Chief executive Jason Paris says he'll update before the end of this month on Vodafone's restructure. Photo / supplied
Vodafone says it will switch off auto-forwarding for Vodafone Mail - despite promising free forwarding for life.
The telco canned its free Vodafone Mail in 2017 after it had failed to resolve spam and delayed email issues for its 200,000 or so active users.
Then consumer director Matt Williams said customers had told the firm its email service was not delivering on expectations.
"That's simply not good enough for us," Williams said. Attempts to upgrade Vodafone Mail had met with "little success" due to the age of the platform.
"We've made the decision to close the service and connect customers who need a hand setting up a new account to the email experts, Google Gmail and Microsoft Outlook," Williams said.
A key part of that helping hand was to offer auto-forwarding from a Vodafone Mail address to a new Gmail or Outlook, and the promise that the forwarding would not expire.
Vodafone said last night that 150,000 customers have setup auto-forwarding since late 2017.
"Customers relying on the auto-forwarding service are likely to find the change inconvenient," Consumer NZ head of research Jessica Wilson says.
"They'll need to make sure they arrange for emails to be sent direct to their current email, rather than to their old Vodafone address. But doing this will be a better option than relying on a forwarding service."
While it's not a good look for Vodafone - "The "indefinitely" in this case has turned out to be less than two years," Wilson quips - the Consumer NZ research head says by explaining its reasons and giving a long lead time, Vodafone is meeting its legal requirements.
Why the switch-off?
Vodafone said in a statement this morning, "When we discontinued our email service in 2017, we said we would offer auto-forwarding for customers indefinitely.
"However, since then, the growth in spam and phishing type email attacks has resulted in major email platforms and others putting increasingly strict rules and technologies in place to protect users.
"This has led, and will continue to lead, to a growing incidence of forwarded emails being treated as spam or blocked from reaching our customers' new inboxes altogether."
An effort to get Vodafone Mail white-listed with all providers has apparently proved too tricky (or too time-consuming and expensive).
Vodafone says it's easing the way by giving its customers by giving them 120 days notice (the switch-off will happen on August 21).
Who'll get hit
Vodafone's 2017 email axing, and subsequent auto-forward axing, affected its inhouse Vodafone Mail service, plus several webmail services it inherited when it bought smaller ISPs.

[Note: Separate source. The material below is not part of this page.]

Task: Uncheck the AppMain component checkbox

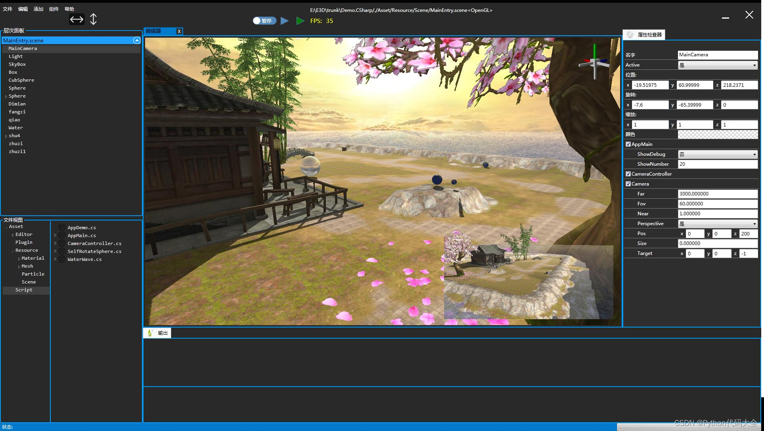Action: pos(628,144)
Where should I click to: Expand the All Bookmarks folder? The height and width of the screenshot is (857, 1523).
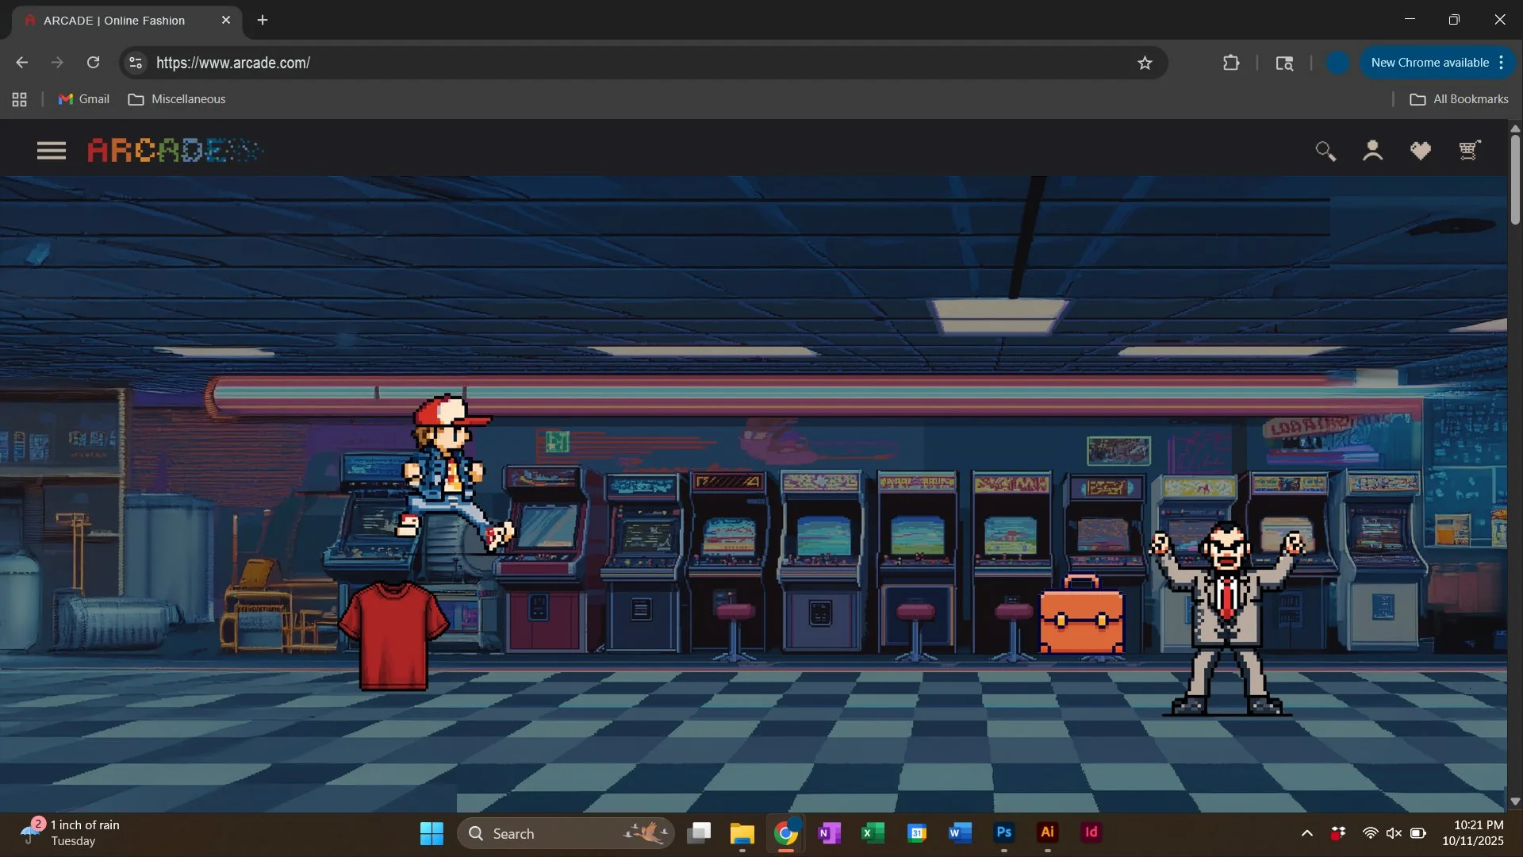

You'll be affected if your email address ends with one of the following:
Free email services were a craze with ISPs in the 1990s then into the 2000s as a value-add - but diminished in appeal when Google beefed up the free version of its Gmail service to offer nearly unlimited storage, and Microsoft and others followed suit.
Spark persisted with its "Xtra" mail, despite spam and phishing problems - perhaps because it's one way to keep customers in the fold (unlike your mobile number when you switch phone networks, you can't take an inhouse email address with you when you switch ISPs).
Over 2016 and 2017, Spark spent millions moving Xtra mail from original host Yahoo to local outfit SMX, backed by Sam Morgan. Since then, it's been reasonably well behaved.
Vodafone NZ is currently undergoing a major restructure to get the company in shape for a sharemarket listing in the New Year.
Chief executive Jason Paris says he'll update before the end of this month, but has already flagged that there will be significant redundancies and that some positions could be offshored.